Published/updated: February 2015
By Tony Lock
Rapid data growth, a greater emphasis on operational risk and developments in storage hardware are conspiring to question the suitability of some traditional data protection solutions to deal with evolving needs. Against this background, a blend of approaches is required to effectively manage data-related risks going forward.
Increased pressure on data protection and recovery
You probably don’t need reminding of the ever-increasing amount of data that’s currently generated across your organisation on a daily basis. This includes structured data from core business applications, along with documents and objects that are more unstructured in nature arising from the use of office tools, communication and collaboration systems, creative solutions, and so on. Throw cloud services into the mix and the chances are that your storage systems are starting to feel the pressure.

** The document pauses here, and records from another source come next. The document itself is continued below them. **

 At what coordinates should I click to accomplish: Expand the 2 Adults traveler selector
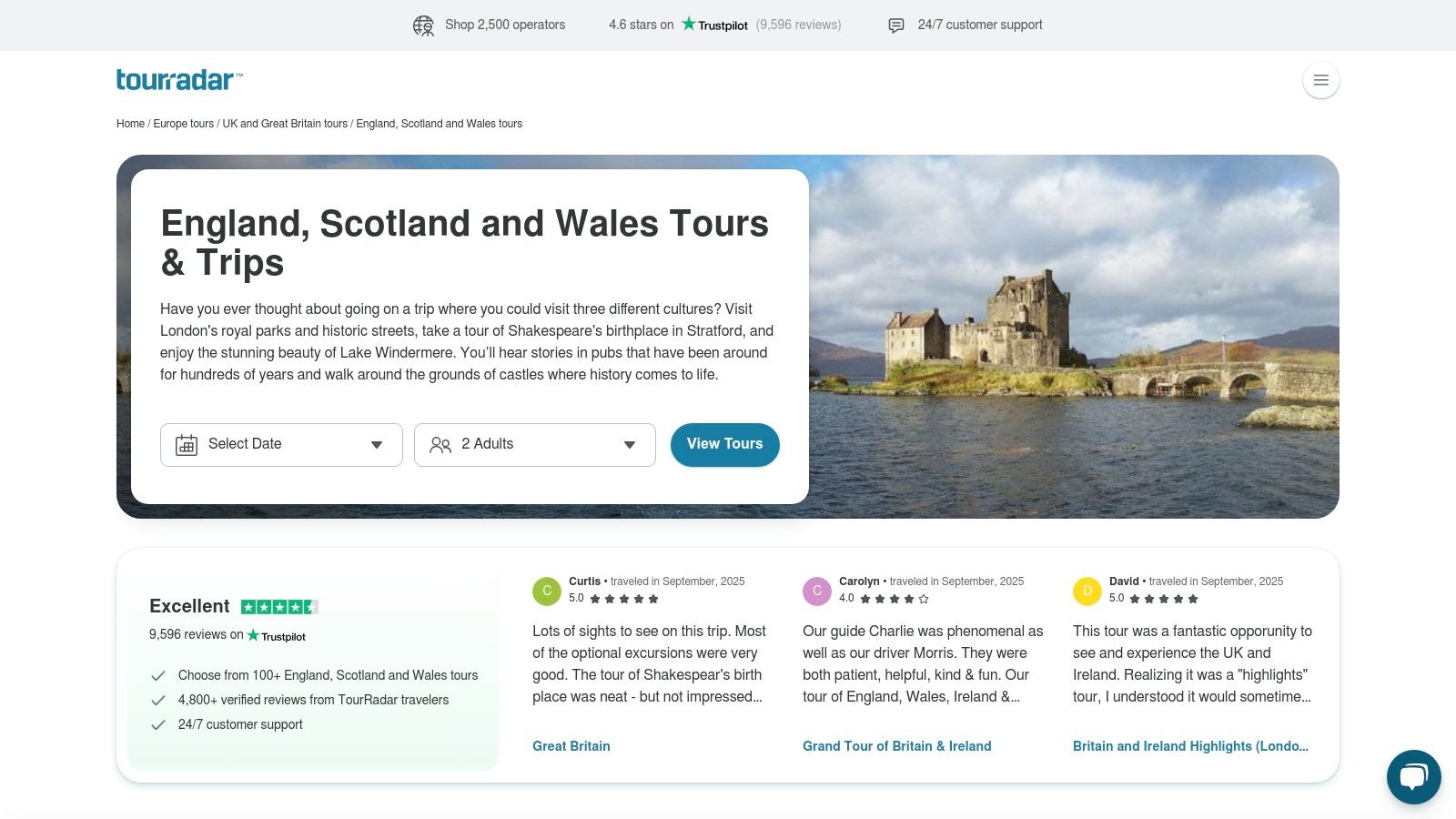point(534,445)
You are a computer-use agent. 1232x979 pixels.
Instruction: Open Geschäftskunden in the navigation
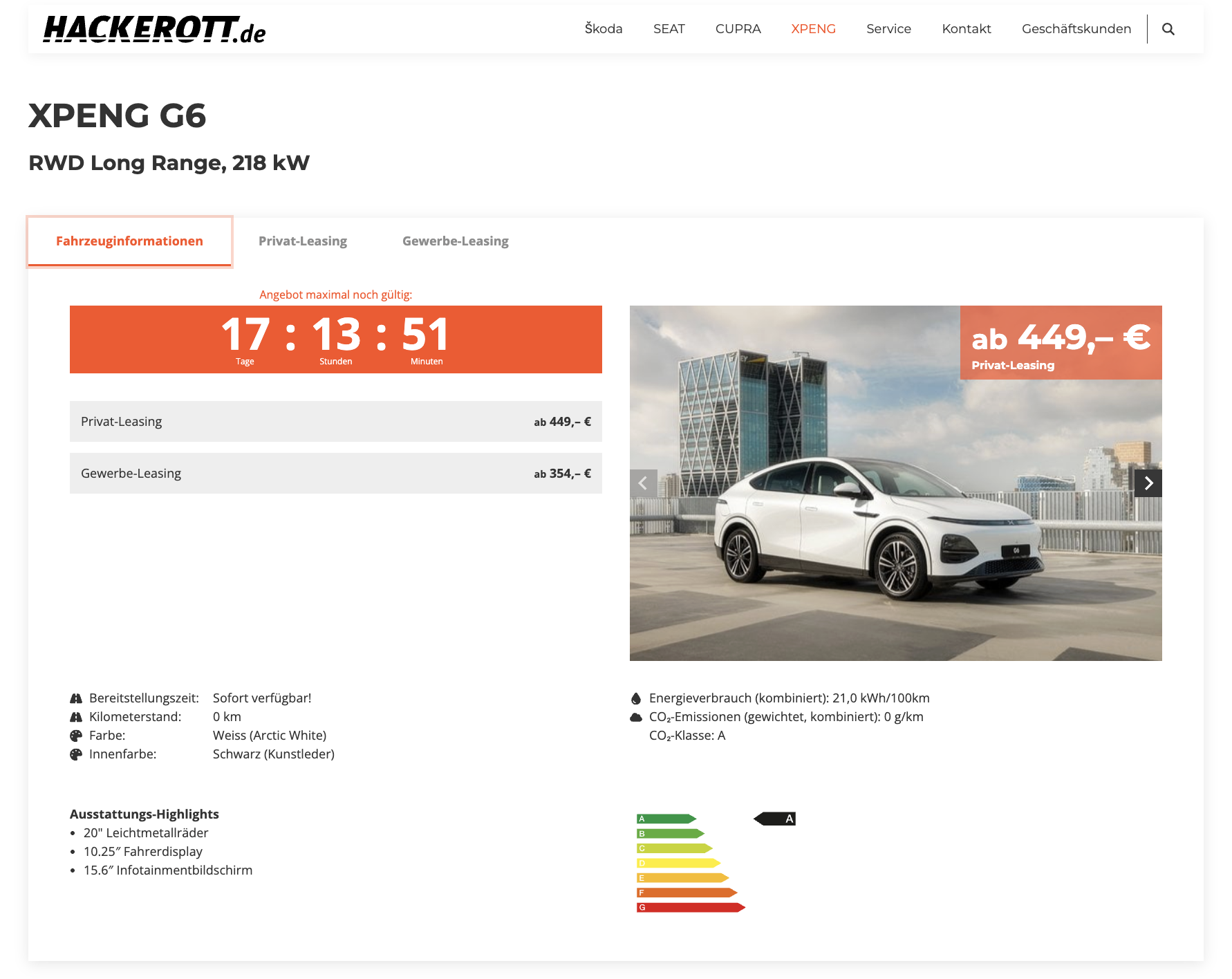1076,29
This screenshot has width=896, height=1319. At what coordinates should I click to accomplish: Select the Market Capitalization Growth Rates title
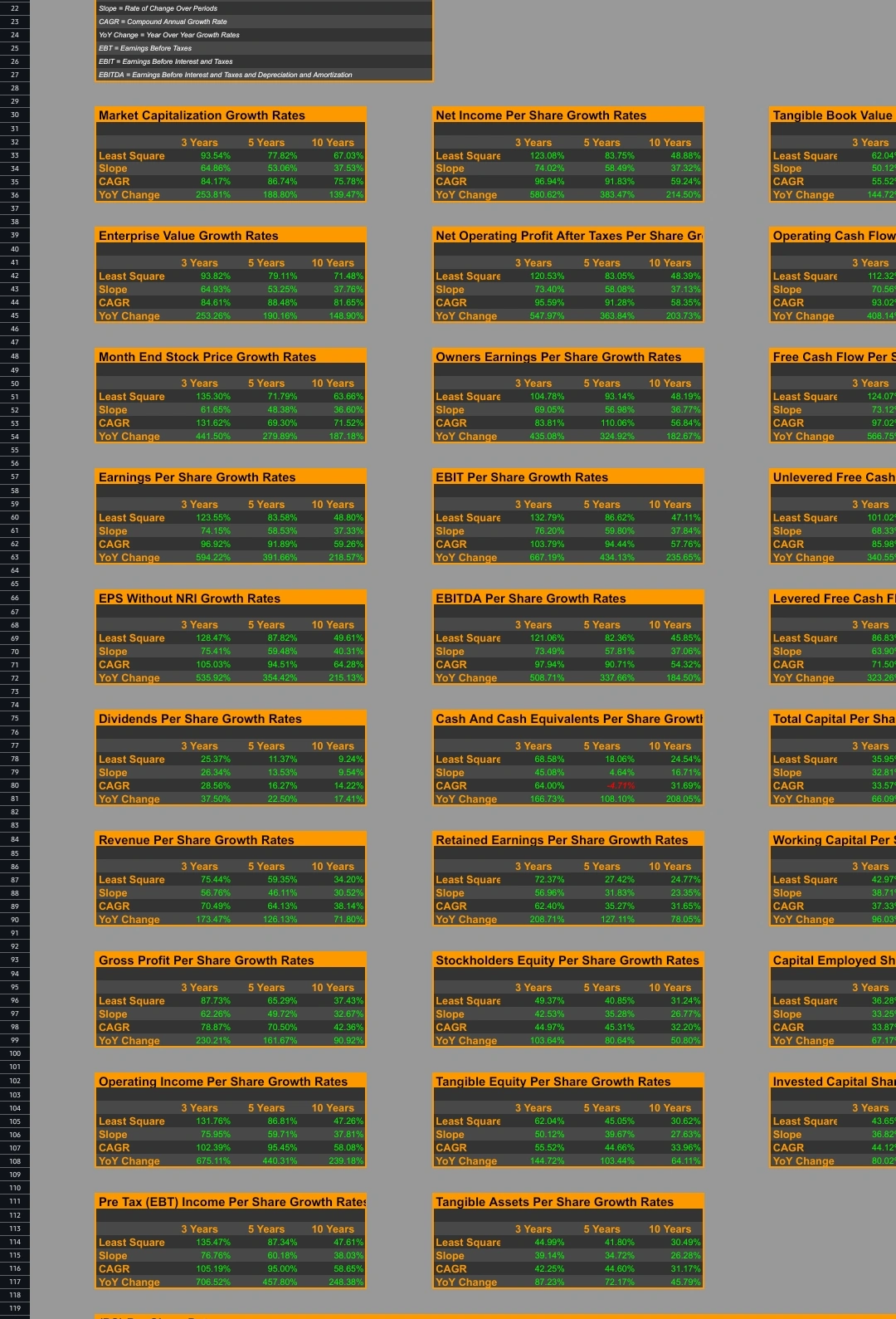pos(202,115)
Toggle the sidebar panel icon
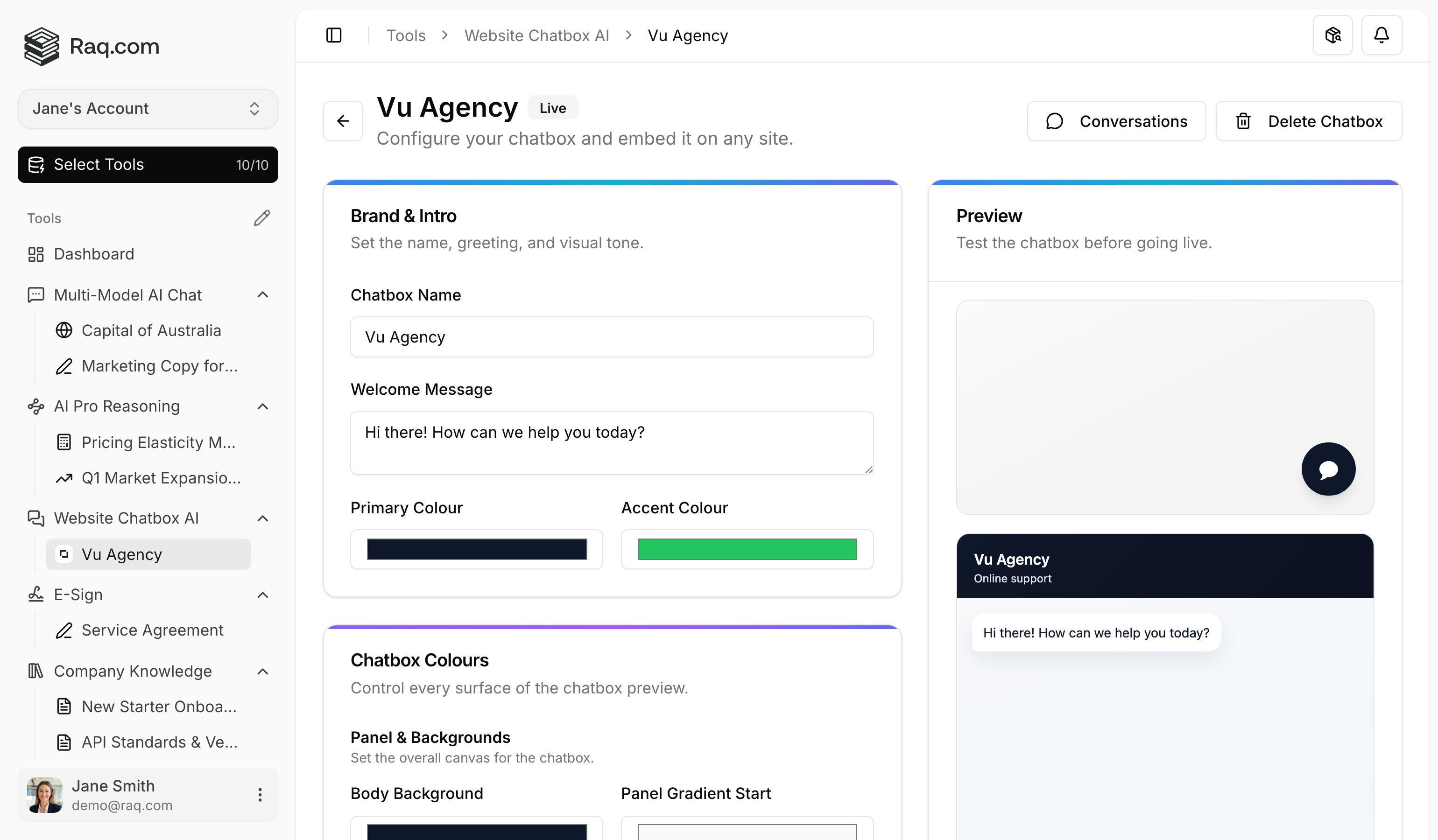This screenshot has width=1438, height=840. [x=333, y=35]

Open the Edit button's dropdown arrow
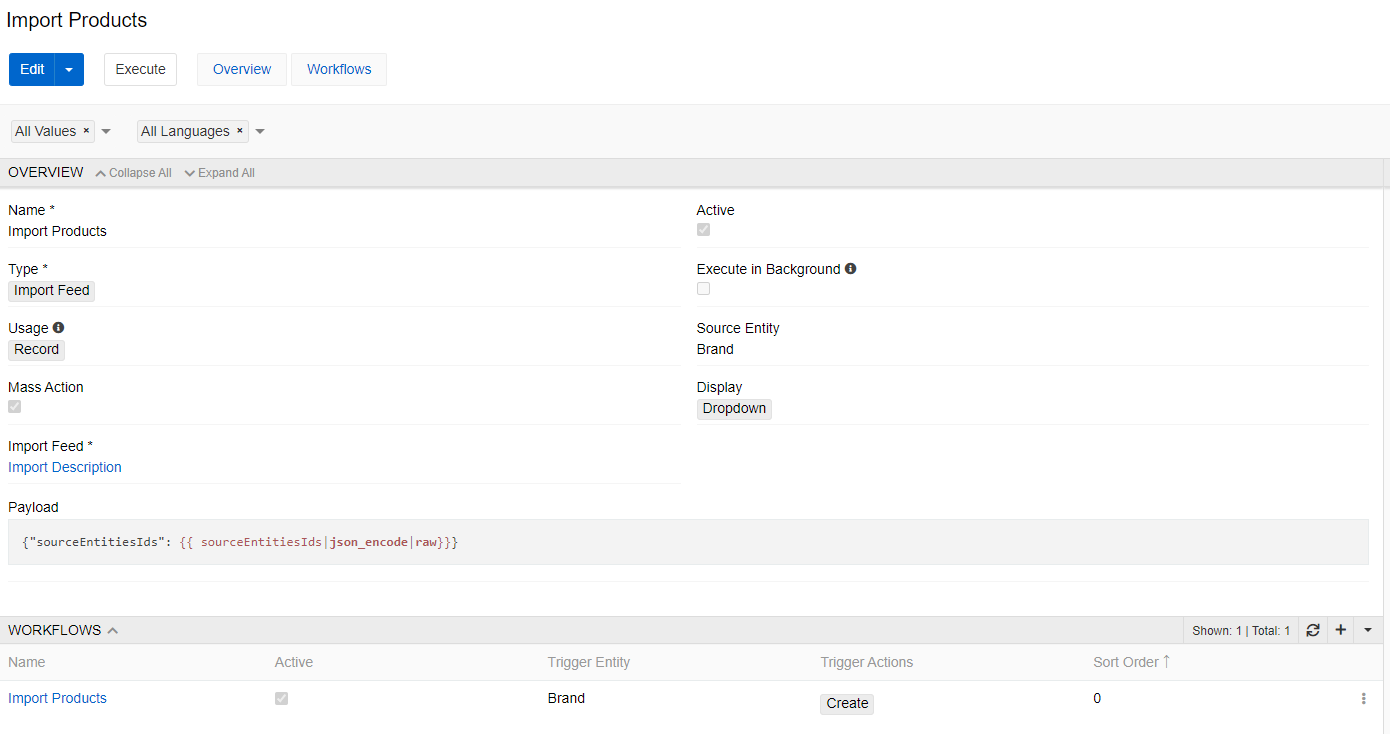click(69, 69)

To make matters worse, expectations across your business are also undoubtedly rising. Users nowadays consider pretty much all forms of data to be ‘business critical’. They expect you to look after it and make sure it’s available on a 24 x 7 basis. In the unfortunate event of it going off-line for some reason, they want their data back and accessible in the shortest possible time.
As a result of all this, within IT you are almost certainly having to place a higher degree of emphasis on availability and recovery today than you have done in the past. At the same time, traditional approaches to data protection may not be serving you as well as they used to, and RAID technology in particular is increasingly falling into this category. In the remainder of this document we will explore why this is the case, and look at ways to overcome the challenges.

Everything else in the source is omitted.